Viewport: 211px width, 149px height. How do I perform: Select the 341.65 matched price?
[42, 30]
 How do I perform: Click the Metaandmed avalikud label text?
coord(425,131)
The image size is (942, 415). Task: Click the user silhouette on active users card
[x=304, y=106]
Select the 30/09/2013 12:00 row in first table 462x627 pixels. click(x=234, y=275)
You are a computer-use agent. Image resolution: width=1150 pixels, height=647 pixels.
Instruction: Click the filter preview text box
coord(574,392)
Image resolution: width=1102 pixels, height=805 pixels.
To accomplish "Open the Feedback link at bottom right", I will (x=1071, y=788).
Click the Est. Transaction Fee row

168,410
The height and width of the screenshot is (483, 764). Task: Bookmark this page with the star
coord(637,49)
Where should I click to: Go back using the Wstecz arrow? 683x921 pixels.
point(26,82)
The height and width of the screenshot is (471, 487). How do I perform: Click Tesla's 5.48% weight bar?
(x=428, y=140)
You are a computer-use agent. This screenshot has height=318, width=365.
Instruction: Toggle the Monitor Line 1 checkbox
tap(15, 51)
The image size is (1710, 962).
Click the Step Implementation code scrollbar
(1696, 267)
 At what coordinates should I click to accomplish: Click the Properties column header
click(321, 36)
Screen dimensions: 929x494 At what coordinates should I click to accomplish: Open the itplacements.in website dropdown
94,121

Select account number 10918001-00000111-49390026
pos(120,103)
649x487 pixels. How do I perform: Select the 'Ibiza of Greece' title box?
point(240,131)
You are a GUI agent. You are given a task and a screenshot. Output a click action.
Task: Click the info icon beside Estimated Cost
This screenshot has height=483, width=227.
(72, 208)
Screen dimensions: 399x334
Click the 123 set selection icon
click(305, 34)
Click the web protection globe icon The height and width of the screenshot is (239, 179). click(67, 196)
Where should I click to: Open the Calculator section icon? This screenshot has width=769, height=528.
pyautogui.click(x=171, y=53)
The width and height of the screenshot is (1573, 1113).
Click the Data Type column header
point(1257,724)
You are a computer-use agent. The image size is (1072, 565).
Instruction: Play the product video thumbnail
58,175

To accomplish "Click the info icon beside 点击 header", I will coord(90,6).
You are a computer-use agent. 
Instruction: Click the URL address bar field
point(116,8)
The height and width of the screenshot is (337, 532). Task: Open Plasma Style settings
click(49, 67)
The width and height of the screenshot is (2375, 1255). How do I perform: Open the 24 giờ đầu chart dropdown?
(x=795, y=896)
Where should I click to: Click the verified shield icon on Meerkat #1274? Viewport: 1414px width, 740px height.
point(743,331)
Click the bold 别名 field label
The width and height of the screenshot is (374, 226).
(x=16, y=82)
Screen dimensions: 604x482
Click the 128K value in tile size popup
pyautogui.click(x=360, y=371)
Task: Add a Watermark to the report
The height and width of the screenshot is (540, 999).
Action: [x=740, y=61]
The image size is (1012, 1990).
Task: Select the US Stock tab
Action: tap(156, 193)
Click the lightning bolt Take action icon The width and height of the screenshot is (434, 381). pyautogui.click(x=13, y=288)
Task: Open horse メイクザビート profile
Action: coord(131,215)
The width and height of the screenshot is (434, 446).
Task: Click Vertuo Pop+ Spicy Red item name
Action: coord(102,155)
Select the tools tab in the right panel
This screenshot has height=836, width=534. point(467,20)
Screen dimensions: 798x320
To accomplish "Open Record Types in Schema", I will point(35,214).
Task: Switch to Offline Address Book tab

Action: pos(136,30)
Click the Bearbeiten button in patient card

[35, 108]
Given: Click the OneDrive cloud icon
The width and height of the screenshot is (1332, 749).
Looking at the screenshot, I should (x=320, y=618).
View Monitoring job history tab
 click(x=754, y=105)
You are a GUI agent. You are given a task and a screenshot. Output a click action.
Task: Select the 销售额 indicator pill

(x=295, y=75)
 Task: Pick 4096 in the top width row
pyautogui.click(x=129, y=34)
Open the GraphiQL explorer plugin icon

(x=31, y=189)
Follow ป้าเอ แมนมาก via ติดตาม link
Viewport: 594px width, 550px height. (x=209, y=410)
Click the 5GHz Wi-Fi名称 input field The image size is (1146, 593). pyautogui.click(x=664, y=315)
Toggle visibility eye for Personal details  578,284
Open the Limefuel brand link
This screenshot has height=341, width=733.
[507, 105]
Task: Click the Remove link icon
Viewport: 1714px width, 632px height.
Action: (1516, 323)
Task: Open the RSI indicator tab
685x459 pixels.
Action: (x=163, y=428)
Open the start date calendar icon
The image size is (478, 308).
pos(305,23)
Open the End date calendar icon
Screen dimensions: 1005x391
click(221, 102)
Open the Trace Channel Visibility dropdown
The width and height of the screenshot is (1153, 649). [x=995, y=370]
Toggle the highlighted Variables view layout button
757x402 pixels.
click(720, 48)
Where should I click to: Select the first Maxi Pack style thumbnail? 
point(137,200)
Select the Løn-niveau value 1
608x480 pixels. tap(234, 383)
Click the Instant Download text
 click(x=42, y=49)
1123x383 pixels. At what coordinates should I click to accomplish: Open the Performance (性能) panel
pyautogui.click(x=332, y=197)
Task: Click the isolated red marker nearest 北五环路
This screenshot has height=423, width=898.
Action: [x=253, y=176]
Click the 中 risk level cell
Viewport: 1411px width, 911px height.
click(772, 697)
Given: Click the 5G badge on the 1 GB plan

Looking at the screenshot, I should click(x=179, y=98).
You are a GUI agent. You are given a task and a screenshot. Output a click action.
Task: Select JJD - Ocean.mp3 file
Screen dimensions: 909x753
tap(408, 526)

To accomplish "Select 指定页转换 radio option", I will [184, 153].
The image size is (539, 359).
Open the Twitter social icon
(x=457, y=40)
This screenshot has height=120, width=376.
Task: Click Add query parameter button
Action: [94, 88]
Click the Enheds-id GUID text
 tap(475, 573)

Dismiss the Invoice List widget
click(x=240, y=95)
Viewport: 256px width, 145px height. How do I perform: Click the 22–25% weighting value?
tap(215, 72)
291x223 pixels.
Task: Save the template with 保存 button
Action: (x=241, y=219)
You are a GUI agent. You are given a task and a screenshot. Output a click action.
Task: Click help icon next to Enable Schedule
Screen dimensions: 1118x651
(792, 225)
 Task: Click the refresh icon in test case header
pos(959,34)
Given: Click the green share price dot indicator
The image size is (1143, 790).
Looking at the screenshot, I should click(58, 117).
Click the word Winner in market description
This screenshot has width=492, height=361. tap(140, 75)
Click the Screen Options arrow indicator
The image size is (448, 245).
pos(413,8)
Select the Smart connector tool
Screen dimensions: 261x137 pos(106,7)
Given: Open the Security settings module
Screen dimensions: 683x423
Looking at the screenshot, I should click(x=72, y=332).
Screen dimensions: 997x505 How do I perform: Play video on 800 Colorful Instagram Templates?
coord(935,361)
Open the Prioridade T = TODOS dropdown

────

▶ **Short problem**
Extract every line from the entries above that contains the string "field", and list those lines in their original order.

▶ **Completed task**
Instruction: Click the URL address bar field
Click the bold 别名 field label
Click the 5GHz Wi-Fi名称 input field The image size is (1146, 593). pyautogui.click(x=664, y=315)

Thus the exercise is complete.